::: Data to process :::
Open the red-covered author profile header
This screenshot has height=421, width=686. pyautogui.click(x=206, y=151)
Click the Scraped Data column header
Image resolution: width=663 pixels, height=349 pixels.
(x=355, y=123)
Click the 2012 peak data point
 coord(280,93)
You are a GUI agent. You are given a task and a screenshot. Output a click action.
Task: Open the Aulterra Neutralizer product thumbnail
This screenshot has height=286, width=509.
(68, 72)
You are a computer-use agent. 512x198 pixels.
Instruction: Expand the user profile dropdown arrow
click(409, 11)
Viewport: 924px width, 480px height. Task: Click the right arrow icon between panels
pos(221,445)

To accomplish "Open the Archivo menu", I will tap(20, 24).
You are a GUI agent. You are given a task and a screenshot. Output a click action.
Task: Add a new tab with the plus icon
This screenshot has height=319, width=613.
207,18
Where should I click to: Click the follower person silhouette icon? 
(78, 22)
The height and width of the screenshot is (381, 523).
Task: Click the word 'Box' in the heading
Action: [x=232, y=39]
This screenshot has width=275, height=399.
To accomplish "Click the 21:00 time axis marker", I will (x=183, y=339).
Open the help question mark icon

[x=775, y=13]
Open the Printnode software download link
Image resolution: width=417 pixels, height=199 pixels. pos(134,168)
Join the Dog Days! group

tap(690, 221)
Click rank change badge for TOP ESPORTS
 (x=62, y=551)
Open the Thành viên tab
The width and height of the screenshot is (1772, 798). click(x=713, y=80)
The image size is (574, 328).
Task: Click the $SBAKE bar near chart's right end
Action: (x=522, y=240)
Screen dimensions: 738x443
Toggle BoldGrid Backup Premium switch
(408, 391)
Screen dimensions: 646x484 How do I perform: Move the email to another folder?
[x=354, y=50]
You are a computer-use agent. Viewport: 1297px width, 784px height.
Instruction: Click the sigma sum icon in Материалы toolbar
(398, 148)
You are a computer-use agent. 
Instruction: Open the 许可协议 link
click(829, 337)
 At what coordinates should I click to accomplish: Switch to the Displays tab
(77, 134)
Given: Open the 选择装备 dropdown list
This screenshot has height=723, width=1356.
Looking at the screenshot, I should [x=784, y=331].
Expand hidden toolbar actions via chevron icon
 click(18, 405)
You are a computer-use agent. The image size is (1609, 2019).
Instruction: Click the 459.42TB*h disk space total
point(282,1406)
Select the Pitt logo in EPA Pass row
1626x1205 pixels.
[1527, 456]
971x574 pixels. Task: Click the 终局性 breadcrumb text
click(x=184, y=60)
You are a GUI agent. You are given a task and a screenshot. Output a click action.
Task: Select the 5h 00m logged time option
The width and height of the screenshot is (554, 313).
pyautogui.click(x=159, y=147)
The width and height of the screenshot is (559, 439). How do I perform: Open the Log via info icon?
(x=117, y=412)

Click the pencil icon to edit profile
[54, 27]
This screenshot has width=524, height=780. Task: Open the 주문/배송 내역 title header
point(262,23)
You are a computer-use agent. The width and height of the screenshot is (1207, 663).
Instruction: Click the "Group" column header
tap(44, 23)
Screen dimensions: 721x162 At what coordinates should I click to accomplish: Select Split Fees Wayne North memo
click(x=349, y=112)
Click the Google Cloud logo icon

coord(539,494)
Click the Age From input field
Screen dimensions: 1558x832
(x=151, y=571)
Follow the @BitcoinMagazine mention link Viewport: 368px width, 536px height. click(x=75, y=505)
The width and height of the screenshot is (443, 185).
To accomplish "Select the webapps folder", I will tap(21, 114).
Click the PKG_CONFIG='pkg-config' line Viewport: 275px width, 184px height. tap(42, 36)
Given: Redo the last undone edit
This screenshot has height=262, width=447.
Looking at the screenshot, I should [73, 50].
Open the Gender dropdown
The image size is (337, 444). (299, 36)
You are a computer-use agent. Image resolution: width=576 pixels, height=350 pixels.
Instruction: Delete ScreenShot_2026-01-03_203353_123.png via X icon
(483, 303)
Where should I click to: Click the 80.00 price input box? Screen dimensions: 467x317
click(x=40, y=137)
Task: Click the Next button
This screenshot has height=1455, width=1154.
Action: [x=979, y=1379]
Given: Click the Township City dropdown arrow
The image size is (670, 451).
:::
All of the data above must be retyped exactly.

Open the red-covered author profile header
This screenshot has height=421, width=686. pyautogui.click(x=206, y=151)
Click the Scraped Data column header
Image resolution: width=663 pixels, height=349 pixels.
(x=355, y=123)
Click the 2012 peak data point
 coord(280,93)
You are a GUI agent. You are given a task and a screenshot. Output a click action.
Task: Open the Aulterra Neutralizer product thumbnail
This screenshot has height=286, width=509.
(68, 72)
You are a computer-use agent. 512x198 pixels.
Instruction: Expand the user profile dropdown arrow
click(409, 11)
Viewport: 924px width, 480px height. Task: Click the right arrow icon between panels
pos(221,445)

To accomplish "Open the Archivo menu", I will tap(20, 24).
You are a GUI agent. You are given a task and a screenshot. Output a click action.
Task: Add a new tab with the plus icon
This screenshot has height=319, width=613.
207,18
Where should I click to: Click the follower person silhouette icon? 
(78, 22)
The height and width of the screenshot is (381, 523).
Task: Click the word 'Box' in the heading
Action: [x=232, y=39]
This screenshot has width=275, height=399.
To accomplish "Click the 21:00 time axis marker", I will (x=183, y=339).
Open the help question mark icon

[x=775, y=13]
Open the Printnode software download link
Image resolution: width=417 pixels, height=199 pixels. pos(134,168)
Join the Dog Days! group

tap(690, 221)
Click rank change badge for TOP ESPORTS
 (x=62, y=551)
Open the Thành viên tab
The width and height of the screenshot is (1772, 798). click(x=713, y=80)
The image size is (574, 328).
Task: Click the $SBAKE bar near chart's right end
Action: (x=522, y=240)
Screen dimensions: 738x443
Toggle BoldGrid Backup Premium switch
(408, 391)
Screen dimensions: 646x484 How do I perform: Move the email to another folder?
[x=354, y=50]
You are a computer-use agent. Viewport: 1297px width, 784px height.
Instruction: Click the sigma sum icon in Материалы toolbar
(398, 148)
You are a computer-use agent. 
Instruction: Open the 许可协议 link
click(829, 337)
 At what coordinates should I click to accomplish: Switch to the Displays tab
(77, 134)
Given: Open the 选择装备 dropdown list
This screenshot has height=723, width=1356.
Looking at the screenshot, I should [x=784, y=331].
Expand hidden toolbar actions via chevron icon
 click(18, 405)
You are a computer-use agent. The image size is (1609, 2019).
Instruction: Click the 459.42TB*h disk space total
point(282,1406)
Select the Pitt logo in EPA Pass row
1626x1205 pixels.
[1527, 456]
971x574 pixels. Task: Click the 终局性 breadcrumb text
click(x=184, y=60)
You are a GUI agent. You are given a task and a screenshot. Output a click action.
Task: Select the 5h 00m logged time option
The width and height of the screenshot is (554, 313).
pyautogui.click(x=159, y=147)
The width and height of the screenshot is (559, 439). How do I perform: Open the Log via info icon?
(x=117, y=412)

Click the pencil icon to edit profile
[54, 27]
This screenshot has width=524, height=780. Task: Open the 주문/배송 내역 title header
point(262,23)
You are a computer-use agent. The width and height of the screenshot is (1207, 663).
Instruction: Click the "Group" column header
tap(44, 23)
Screen dimensions: 721x162 At what coordinates should I click to accomplish: Select Split Fees Wayne North memo
click(x=349, y=112)
Click the Google Cloud logo icon

coord(539,494)
Click the Age From input field
Screen dimensions: 1558x832
(x=151, y=571)
Follow the @BitcoinMagazine mention link Viewport: 368px width, 536px height. click(x=75, y=505)
The width and height of the screenshot is (443, 185).
To accomplish "Select the webapps folder", I will tap(21, 114).
Click the PKG_CONFIG='pkg-config' line Viewport: 275px width, 184px height. tap(42, 36)
Given: Redo the last undone edit
This screenshot has height=262, width=447.
Looking at the screenshot, I should [73, 50].
Open the Gender dropdown
The image size is (337, 444). (299, 36)
You are a computer-use agent. Image resolution: width=576 pixels, height=350 pixels.
Instruction: Delete ScreenShot_2026-01-03_203353_123.png via X icon
(483, 303)
Where should I click to: Click the 80.00 price input box? Screen dimensions: 467x317
click(x=40, y=137)
Task: Click the Next button
This screenshot has height=1455, width=1154.
Action: [x=979, y=1379]
Given: Click the Township City dropdown arrow
The image size is (670, 451).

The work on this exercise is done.